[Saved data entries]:
· · · · · · ·

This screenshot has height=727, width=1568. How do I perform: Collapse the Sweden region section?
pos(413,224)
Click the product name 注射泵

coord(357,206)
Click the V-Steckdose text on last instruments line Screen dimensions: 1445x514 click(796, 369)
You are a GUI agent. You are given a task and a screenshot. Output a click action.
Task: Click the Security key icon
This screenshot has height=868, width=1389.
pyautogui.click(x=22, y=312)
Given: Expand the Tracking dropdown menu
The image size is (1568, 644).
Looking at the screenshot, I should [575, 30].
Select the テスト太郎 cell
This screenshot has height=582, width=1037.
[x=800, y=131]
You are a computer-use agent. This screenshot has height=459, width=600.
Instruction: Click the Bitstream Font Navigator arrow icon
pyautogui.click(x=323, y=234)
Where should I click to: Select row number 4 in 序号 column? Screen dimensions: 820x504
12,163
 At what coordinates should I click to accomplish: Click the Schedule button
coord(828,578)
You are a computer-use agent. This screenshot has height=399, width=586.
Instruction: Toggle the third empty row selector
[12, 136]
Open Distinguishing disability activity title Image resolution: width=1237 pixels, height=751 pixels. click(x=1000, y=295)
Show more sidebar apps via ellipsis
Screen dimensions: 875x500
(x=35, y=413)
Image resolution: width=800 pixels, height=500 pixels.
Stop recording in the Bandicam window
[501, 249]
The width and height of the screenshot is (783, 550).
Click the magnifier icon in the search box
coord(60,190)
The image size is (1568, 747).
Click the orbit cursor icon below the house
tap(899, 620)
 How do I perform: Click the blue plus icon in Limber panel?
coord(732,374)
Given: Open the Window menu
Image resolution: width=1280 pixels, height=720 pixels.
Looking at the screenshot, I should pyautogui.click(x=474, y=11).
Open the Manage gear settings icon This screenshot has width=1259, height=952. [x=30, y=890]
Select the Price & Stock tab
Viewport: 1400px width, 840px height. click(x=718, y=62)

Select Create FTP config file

· · · · · · ·

[YOUR GOAL]:
Filter the records above for lines containing the word "Open", and copy those lines.

[ANSWER BELOW]:
Open Distinguishing disability activity title Image resolution: width=1237 pixels, height=751 pixels. click(x=1000, y=295)
Given: Open the Window menu
Open the Manage gear settings icon This screenshot has width=1259, height=952. [x=30, y=890]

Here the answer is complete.